In the punishing winters, Hyuk and other orphans would break into sheds containing electric transformers near factories and markets to find a warm place to sleep. “Many children accidentally end up touching the transformers while sleeping and die,” said Hyuk, who asked that his real name not be used for the safety of family members still in North Korea. As Hyuk dozed off each night curled next to a transformer, he would try to stay as still as possible — willing himself not to move in his sleep. “During the night, we needed to find food to eat.
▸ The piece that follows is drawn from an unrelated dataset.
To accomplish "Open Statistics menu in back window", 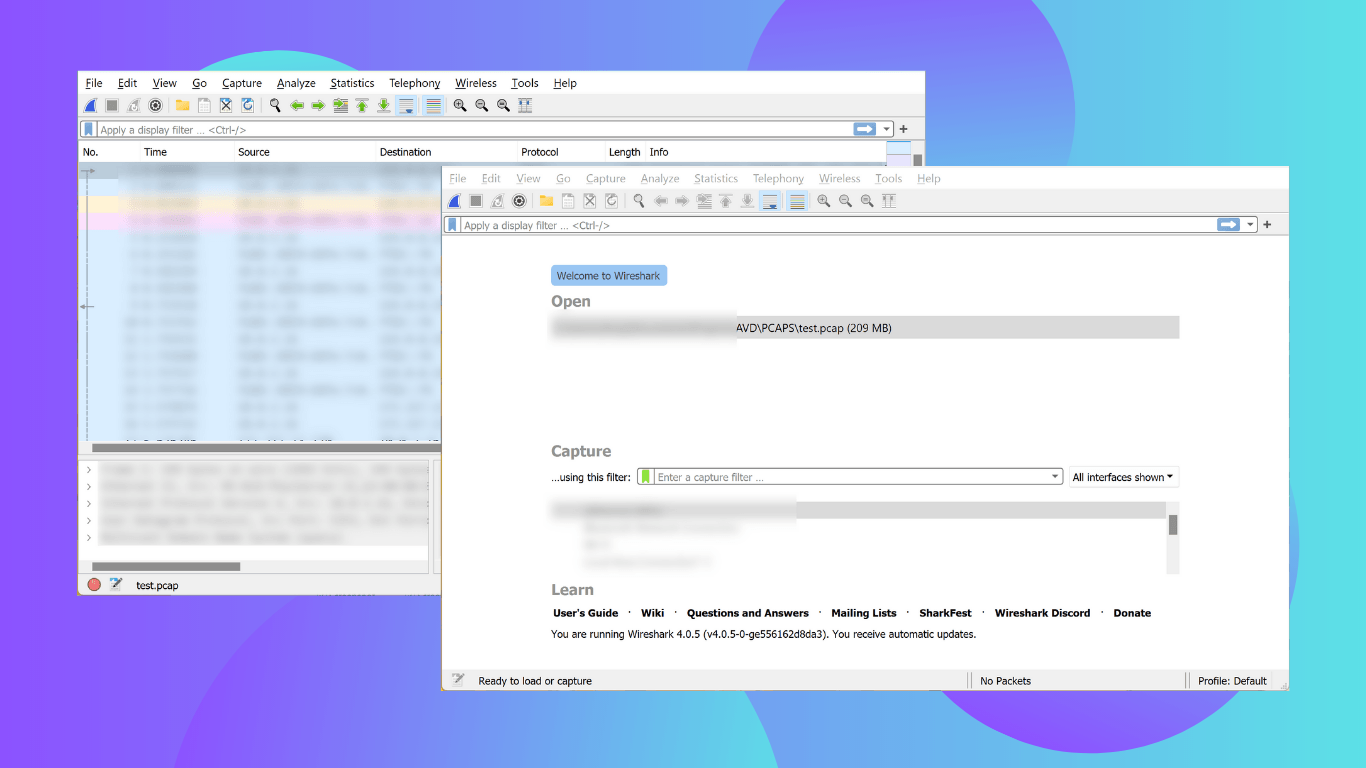I will tap(352, 83).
We sometimes stole food from others and gathered food from here and there.”
When something went missing in the neighborhood, the blame automatically fell on Hyuk and his friends, even when they had not been involved. The children would be taken to the police station and tied to chairs, he said. “The police would then automatically accuse us of stealing because they assume we would have stolen since we don’t have parents. They hit us, tie us up, and torture us. There was no one to defend us.”
Hyuk Kim fled North Korea in 2011, nearly a decade after becoming an orphan. Hyuk, now 21, attends Hangyeore Middle-High School in South Korea, where he sleeps in a bed inside a heated dormitory. The school serves three warm, buffet-style meals a day, and students can pile as much food as they’d like on their metal trays. The school, set up by the South Korean government, does not charge tuition.
Most North Koreans escape by crossing the river on the northern border to China. Some street children who flee to China become easy prey to traffickers, according to human rights activists. The girls are sold into the sex trade, or as wives for rural Chinese men. China sends back those escapees they catch, so defectors live in hiding — fearing they’ll be imprisoned and tortured back home.